=== Section Start ===

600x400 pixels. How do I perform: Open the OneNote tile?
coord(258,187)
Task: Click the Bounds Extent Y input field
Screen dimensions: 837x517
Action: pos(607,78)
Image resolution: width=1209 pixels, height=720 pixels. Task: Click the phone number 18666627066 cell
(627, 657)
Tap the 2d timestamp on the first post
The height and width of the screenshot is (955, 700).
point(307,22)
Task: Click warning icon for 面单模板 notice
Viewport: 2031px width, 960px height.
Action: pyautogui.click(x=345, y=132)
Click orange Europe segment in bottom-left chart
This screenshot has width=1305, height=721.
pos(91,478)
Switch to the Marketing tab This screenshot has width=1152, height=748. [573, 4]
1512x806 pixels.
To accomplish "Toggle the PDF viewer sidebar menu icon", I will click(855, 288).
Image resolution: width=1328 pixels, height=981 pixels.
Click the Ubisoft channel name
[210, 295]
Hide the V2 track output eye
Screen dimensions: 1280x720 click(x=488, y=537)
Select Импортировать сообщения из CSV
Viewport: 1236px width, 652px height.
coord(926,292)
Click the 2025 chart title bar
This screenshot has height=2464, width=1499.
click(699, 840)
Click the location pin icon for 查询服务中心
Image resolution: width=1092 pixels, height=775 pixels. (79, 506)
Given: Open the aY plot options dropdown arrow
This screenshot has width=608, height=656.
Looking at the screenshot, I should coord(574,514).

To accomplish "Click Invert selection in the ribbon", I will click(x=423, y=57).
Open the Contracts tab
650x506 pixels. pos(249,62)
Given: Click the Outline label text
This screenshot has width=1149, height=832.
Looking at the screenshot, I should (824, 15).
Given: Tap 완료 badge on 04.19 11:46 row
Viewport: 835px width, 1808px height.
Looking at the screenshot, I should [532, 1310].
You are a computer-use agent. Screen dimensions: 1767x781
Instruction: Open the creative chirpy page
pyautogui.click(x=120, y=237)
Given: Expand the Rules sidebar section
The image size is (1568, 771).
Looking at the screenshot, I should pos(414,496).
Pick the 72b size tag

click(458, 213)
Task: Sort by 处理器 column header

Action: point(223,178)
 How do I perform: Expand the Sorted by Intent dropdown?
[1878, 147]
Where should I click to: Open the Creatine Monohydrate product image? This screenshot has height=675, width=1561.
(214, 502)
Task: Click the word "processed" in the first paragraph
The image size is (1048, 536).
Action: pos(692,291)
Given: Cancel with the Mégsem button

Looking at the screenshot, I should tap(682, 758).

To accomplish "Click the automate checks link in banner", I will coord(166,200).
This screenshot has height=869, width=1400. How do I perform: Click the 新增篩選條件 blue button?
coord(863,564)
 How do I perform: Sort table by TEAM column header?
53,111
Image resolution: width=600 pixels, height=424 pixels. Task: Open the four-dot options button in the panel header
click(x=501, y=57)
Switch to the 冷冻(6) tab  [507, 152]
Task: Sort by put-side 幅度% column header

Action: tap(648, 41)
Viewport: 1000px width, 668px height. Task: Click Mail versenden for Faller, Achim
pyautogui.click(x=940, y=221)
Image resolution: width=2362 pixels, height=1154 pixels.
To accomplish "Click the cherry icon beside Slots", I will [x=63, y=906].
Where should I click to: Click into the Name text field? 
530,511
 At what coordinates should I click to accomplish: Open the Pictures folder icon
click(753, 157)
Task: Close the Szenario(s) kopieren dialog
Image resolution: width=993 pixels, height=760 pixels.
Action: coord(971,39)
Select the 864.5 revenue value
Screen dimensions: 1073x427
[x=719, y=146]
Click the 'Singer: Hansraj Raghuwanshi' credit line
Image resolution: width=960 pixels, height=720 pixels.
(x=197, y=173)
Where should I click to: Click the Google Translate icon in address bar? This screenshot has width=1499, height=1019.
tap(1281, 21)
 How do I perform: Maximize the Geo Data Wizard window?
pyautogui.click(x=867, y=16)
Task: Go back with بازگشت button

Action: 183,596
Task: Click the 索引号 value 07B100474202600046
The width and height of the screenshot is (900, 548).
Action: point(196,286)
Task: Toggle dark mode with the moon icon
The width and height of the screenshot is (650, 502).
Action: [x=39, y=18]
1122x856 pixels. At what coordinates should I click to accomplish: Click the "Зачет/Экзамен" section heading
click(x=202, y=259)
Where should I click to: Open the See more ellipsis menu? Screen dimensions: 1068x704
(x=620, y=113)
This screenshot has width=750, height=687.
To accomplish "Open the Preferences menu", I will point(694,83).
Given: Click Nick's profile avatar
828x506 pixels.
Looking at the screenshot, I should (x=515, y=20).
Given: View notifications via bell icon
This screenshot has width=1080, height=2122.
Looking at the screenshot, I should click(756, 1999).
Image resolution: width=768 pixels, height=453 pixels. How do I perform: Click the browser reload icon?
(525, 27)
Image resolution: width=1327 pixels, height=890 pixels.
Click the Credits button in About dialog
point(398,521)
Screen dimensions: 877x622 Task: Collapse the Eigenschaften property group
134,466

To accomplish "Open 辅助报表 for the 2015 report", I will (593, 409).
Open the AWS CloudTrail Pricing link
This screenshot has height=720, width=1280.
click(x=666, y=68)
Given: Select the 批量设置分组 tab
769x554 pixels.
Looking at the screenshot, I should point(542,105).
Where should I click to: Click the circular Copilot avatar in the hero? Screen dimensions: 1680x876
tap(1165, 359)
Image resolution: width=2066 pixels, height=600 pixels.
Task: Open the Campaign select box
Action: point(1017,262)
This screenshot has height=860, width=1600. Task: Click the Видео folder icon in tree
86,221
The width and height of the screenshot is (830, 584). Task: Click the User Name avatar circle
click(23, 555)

=== Section End ===

◆ **INSTRUCTIONS TO FOLLOW**:
Copy out the entries. Change nothing.

◆ **EXERCISE RESPONSE**:
600x400 pixels. How do I perform: Open the OneNote tile?
coord(258,187)
Task: Click the Bounds Extent Y input field
Screen dimensions: 837x517
Action: pos(607,78)
Image resolution: width=1209 pixels, height=720 pixels. Task: Click the phone number 18666627066 cell
(627, 657)
Tap the 2d timestamp on the first post
The height and width of the screenshot is (955, 700).
point(307,22)
Task: Click warning icon for 面单模板 notice
Viewport: 2031px width, 960px height.
Action: pyautogui.click(x=345, y=132)
Click orange Europe segment in bottom-left chart
This screenshot has width=1305, height=721.
pos(91,478)
Switch to the Marketing tab This screenshot has width=1152, height=748. [573, 4]
1512x806 pixels.
To accomplish "Toggle the PDF viewer sidebar menu icon", I will click(855, 288).
Image resolution: width=1328 pixels, height=981 pixels.
Click the Ubisoft channel name
[210, 295]
Hide the V2 track output eye
Screen dimensions: 1280x720 click(x=488, y=537)
Select Импортировать сообщения из CSV
Viewport: 1236px width, 652px height.
coord(926,292)
Click the 2025 chart title bar
This screenshot has height=2464, width=1499.
click(699, 840)
Click the location pin icon for 查询服务中心
Image resolution: width=1092 pixels, height=775 pixels. (79, 506)
Given: Open the aY plot options dropdown arrow
This screenshot has width=608, height=656.
Looking at the screenshot, I should coord(574,514).

To accomplish "Click Invert selection in the ribbon", I will click(x=423, y=57).
Open the Contracts tab
650x506 pixels. pos(249,62)
Given: Click the Outline label text
This screenshot has width=1149, height=832.
Looking at the screenshot, I should (824, 15).
Given: Tap 완료 badge on 04.19 11:46 row
Viewport: 835px width, 1808px height.
Looking at the screenshot, I should [532, 1310].
You are a computer-use agent. Screen dimensions: 1767x781
Instruction: Open the creative chirpy page
pyautogui.click(x=120, y=237)
Given: Expand the Rules sidebar section
The image size is (1568, 771).
Looking at the screenshot, I should pos(414,496).
Pick the 72b size tag

click(458, 213)
Task: Sort by 处理器 column header

Action: point(223,178)
 How do I perform: Expand the Sorted by Intent dropdown?
[1878, 147]
Where should I click to: Open the Creatine Monohydrate product image? This screenshot has height=675, width=1561.
(214, 502)
Task: Click the word "processed" in the first paragraph
The image size is (1048, 536).
Action: pos(692,291)
Given: Cancel with the Mégsem button

Looking at the screenshot, I should tap(682, 758).

To accomplish "Click the automate checks link in banner", I will coord(166,200).
This screenshot has height=869, width=1400. How do I perform: Click the 新增篩選條件 blue button?
coord(863,564)
 How do I perform: Sort table by TEAM column header?
53,111
Image resolution: width=600 pixels, height=424 pixels. Task: Open the four-dot options button in the panel header
click(x=501, y=57)
Switch to the 冷冻(6) tab  [507, 152]
Task: Sort by put-side 幅度% column header

Action: tap(648, 41)
Viewport: 1000px width, 668px height. Task: Click Mail versenden for Faller, Achim
pyautogui.click(x=940, y=221)
Image resolution: width=2362 pixels, height=1154 pixels.
To accomplish "Click the cherry icon beside Slots", I will [x=63, y=906].
Where should I click to: Click into the Name text field? 
530,511
 At what coordinates should I click to accomplish: Open the Pictures folder icon
click(753, 157)
Task: Close the Szenario(s) kopieren dialog
Image resolution: width=993 pixels, height=760 pixels.
Action: coord(971,39)
Select the 864.5 revenue value
Screen dimensions: 1073x427
[x=719, y=146]
Click the 'Singer: Hansraj Raghuwanshi' credit line
Image resolution: width=960 pixels, height=720 pixels.
(x=197, y=173)
Where should I click to: Click the Google Translate icon in address bar? This screenshot has width=1499, height=1019.
tap(1281, 21)
 How do I perform: Maximize the Geo Data Wizard window?
pyautogui.click(x=867, y=16)
Task: Go back with بازگشت button

Action: 183,596
Task: Click the 索引号 value 07B100474202600046
The width and height of the screenshot is (900, 548).
Action: point(196,286)
Task: Toggle dark mode with the moon icon
The width and height of the screenshot is (650, 502).
Action: [x=39, y=18]
1122x856 pixels. At what coordinates should I click to accomplish: Click the "Зачет/Экзамен" section heading
click(x=202, y=259)
Where should I click to: Open the See more ellipsis menu? Screen dimensions: 1068x704
(x=620, y=113)
This screenshot has width=750, height=687.
To accomplish "Open the Preferences menu", I will point(694,83).
Given: Click Nick's profile avatar
828x506 pixels.
Looking at the screenshot, I should (x=515, y=20).
Given: View notifications via bell icon
This screenshot has width=1080, height=2122.
Looking at the screenshot, I should click(756, 1999).
Image resolution: width=768 pixels, height=453 pixels. How do I perform: Click the browser reload icon?
(525, 27)
Image resolution: width=1327 pixels, height=890 pixels.
Click the Credits button in About dialog
point(398,521)
Screen dimensions: 877x622 Task: Collapse the Eigenschaften property group
134,466

To accomplish "Open 辅助报表 for the 2015 report", I will (593, 409).
Open the AWS CloudTrail Pricing link
This screenshot has height=720, width=1280.
click(x=666, y=68)
Given: Select the 批量设置分组 tab
769x554 pixels.
Looking at the screenshot, I should point(542,105).
Where should I click to: Click the circular Copilot avatar in the hero? Screen dimensions: 1680x876
tap(1165, 359)
Image resolution: width=2066 pixels, height=600 pixels.
Task: Open the Campaign select box
Action: point(1017,262)
This screenshot has height=860, width=1600. Task: Click the Видео folder icon in tree
86,221
The width and height of the screenshot is (830, 584). Task: Click the User Name avatar circle
click(23, 555)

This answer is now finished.